• **Written request**: Update the items below by replacing every "How do I perform" with "What is the click point for", and keep all other text unchanged.

• **Items from a pointing dataset**:
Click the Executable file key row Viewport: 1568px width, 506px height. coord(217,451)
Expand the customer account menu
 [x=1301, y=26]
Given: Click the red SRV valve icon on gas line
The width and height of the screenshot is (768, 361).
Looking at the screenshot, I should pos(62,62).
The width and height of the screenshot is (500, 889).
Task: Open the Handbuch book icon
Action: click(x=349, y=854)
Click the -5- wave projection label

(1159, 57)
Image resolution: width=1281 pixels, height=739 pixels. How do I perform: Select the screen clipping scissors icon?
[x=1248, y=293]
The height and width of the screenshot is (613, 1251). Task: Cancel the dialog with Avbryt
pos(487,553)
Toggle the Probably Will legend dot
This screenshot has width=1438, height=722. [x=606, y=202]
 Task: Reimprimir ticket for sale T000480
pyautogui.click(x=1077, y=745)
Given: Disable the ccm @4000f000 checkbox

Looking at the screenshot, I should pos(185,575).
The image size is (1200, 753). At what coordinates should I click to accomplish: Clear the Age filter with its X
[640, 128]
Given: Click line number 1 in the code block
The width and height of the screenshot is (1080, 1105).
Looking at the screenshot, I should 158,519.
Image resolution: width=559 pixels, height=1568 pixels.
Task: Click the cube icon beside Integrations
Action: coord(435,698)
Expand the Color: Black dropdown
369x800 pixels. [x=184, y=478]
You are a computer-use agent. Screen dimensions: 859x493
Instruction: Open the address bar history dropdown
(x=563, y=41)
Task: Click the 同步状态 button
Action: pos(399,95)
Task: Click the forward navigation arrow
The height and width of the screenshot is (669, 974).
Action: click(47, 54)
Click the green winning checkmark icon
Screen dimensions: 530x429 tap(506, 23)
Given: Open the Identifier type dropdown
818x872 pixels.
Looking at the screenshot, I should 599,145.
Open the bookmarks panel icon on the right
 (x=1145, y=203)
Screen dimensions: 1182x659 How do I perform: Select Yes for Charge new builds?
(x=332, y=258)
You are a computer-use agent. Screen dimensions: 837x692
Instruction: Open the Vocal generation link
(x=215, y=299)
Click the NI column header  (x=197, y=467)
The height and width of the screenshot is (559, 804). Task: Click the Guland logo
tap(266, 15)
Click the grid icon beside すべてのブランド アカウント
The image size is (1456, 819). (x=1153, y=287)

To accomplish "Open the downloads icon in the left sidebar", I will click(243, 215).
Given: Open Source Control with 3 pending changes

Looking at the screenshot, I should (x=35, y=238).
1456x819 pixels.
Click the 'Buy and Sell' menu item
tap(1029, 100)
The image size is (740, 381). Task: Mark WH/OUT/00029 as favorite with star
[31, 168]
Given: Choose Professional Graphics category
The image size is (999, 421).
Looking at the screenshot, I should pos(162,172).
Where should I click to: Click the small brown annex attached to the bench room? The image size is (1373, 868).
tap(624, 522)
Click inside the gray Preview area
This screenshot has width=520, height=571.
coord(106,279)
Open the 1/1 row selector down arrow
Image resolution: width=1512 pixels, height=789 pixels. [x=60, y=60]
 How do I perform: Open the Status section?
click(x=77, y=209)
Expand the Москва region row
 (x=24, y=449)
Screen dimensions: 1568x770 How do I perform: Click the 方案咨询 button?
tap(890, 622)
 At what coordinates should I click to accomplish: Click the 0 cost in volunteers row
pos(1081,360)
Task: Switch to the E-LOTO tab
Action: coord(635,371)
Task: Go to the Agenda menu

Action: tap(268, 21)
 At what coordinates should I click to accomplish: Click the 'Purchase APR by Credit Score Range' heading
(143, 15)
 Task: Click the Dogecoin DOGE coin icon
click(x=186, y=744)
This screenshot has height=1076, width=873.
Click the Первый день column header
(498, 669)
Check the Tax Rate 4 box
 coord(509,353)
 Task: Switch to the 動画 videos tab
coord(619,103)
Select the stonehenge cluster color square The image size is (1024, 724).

• **Solution to the problem**:
Click the Executable file key row Viewport: 1568px width, 506px height. coord(217,451)
Expand the customer account menu
 [x=1301, y=26]
Given: Click the red SRV valve icon on gas line
The width and height of the screenshot is (768, 361).
Looking at the screenshot, I should pos(62,62).
The width and height of the screenshot is (500, 889).
Task: Open the Handbuch book icon
Action: click(x=349, y=854)
Click the -5- wave projection label

(1159, 57)
Image resolution: width=1281 pixels, height=739 pixels. What is the click point for: Select the screen clipping scissors icon?
[x=1248, y=293]
The height and width of the screenshot is (613, 1251). Task: Cancel the dialog with Avbryt
pos(487,553)
Toggle the Probably Will legend dot
This screenshot has width=1438, height=722. [x=606, y=202]
 Task: Reimprimir ticket for sale T000480
pyautogui.click(x=1077, y=745)
Given: Disable the ccm @4000f000 checkbox

Looking at the screenshot, I should pos(185,575).
The image size is (1200, 753). At what coordinates should I click to accomplish: Clear the Age filter with its X
[640, 128]
Given: Click line number 1 in the code block
The width and height of the screenshot is (1080, 1105).
Looking at the screenshot, I should 158,519.
Image resolution: width=559 pixels, height=1568 pixels.
Task: Click the cube icon beside Integrations
Action: coord(435,698)
Expand the Color: Black dropdown
369x800 pixels. [x=184, y=478]
You are a computer-use agent. Screen dimensions: 859x493
Instruction: Open the address bar history dropdown
(x=563, y=41)
Task: Click the 同步状态 button
Action: pos(399,95)
Task: Click the forward navigation arrow
The height and width of the screenshot is (669, 974).
Action: click(47, 54)
Click the green winning checkmark icon
Screen dimensions: 530x429 tap(506, 23)
Given: Open the Identifier type dropdown
818x872 pixels.
Looking at the screenshot, I should 599,145.
Open the bookmarks panel icon on the right
 (x=1145, y=203)
Screen dimensions: 1182x659 What is the click point for: Select Yes for Charge new builds?
(x=332, y=258)
You are a computer-use agent. Screen dimensions: 837x692
Instruction: Open the Vocal generation link
(x=215, y=299)
Click the NI column header  (x=197, y=467)
The height and width of the screenshot is (559, 804). Task: Click the Guland logo
tap(266, 15)
Click the grid icon beside すべてのブランド アカウント
The image size is (1456, 819). (x=1153, y=287)

To accomplish "Open the downloads icon in the left sidebar", I will click(243, 215).
Given: Open Source Control with 3 pending changes

Looking at the screenshot, I should (x=35, y=238).
1456x819 pixels.
Click the 'Buy and Sell' menu item
tap(1029, 100)
The image size is (740, 381). Task: Mark WH/OUT/00029 as favorite with star
[31, 168]
Given: Choose Professional Graphics category
The image size is (999, 421).
Looking at the screenshot, I should pos(162,172).
Where should I click to: Click the small brown annex attached to the bench room? The image size is (1373, 868).
tap(624, 522)
Click inside the gray Preview area
This screenshot has width=520, height=571.
coord(106,279)
Open the 1/1 row selector down arrow
Image resolution: width=1512 pixels, height=789 pixels. [x=60, y=60]
 What is the click point for: Open the Status section?
click(x=77, y=209)
Expand the Москва region row
 (x=24, y=449)
Screen dimensions: 1568x770 What is the click point for: Click the 方案咨询 button?
tap(890, 622)
 At what coordinates should I click to accomplish: Click the 0 cost in volunteers row
pos(1081,360)
Task: Switch to the E-LOTO tab
Action: coord(635,371)
Task: Go to the Agenda menu

Action: tap(268, 21)
 At what coordinates should I click to accomplish: Click the 'Purchase APR by Credit Score Range' heading
(143, 15)
 Task: Click the Dogecoin DOGE coin icon
click(x=186, y=744)
This screenshot has height=1076, width=873.
Click the Первый день column header
(498, 669)
Check the Tax Rate 4 box
 coord(509,353)
 Task: Switch to the 動画 videos tab
coord(619,103)
Select the stonehenge cluster color square The image size is (1024, 724).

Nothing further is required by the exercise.